En commentaire de l’acquisition de WhatsApp par Facebook, annoncée la semaine dernière, l’artiste Burkhard Mohr a dépeint l’entrepreneur juif de 29 ans comme une pieuvre tentant avec ses tentacules de contrôler les médias sociaux dans le quotidien allemand Süddeutsche Zeitung. Avec ses traits exagérés, notamment un long nez et des lèvres épaisses, la pieuvre dessinée ressemble à plus d’un titre aux caricatures publiées par l’antisémite farouche Julius Streicher dans son magazine de l’époque nazie « Der Stuermer ».
Le Centre Simon Wiesenthal a protesté contre la représentation.
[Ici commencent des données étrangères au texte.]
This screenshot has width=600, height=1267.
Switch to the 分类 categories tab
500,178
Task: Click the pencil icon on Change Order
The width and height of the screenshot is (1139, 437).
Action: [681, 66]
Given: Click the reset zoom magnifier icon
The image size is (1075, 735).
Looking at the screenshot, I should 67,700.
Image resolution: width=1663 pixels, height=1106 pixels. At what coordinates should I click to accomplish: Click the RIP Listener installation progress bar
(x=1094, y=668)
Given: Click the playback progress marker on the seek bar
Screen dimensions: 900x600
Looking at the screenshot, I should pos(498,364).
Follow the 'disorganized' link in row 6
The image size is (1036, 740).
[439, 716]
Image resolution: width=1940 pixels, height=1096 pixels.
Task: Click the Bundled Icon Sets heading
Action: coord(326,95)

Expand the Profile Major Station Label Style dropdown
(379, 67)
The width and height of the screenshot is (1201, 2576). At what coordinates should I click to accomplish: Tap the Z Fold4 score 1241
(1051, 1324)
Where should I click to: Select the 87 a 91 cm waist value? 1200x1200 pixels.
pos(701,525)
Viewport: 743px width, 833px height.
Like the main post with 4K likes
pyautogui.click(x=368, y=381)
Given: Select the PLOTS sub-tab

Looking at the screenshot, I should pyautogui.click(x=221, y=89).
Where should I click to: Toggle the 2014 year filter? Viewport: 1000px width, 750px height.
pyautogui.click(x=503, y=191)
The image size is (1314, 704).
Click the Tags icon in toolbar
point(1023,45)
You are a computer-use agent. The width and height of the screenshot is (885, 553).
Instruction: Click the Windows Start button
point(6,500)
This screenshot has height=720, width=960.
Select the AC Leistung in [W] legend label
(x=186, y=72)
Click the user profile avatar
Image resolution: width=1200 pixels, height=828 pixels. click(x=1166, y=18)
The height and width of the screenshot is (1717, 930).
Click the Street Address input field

Le doyen associé du centre, le rabbin Abraham Cooper, a déclaré au journal Algemeiner que la caricature était « un scandale » qui prouve que l’artiste est antisémite.
Mais Mohr a nié nourrir de tels sentiments : il a dit au Jerusalem Post qu’il était choqué par l’interprétation de son dessin et s’est excusé. Mohr a remplacé la caricature du visage de Zuckerberg par une gueule béante.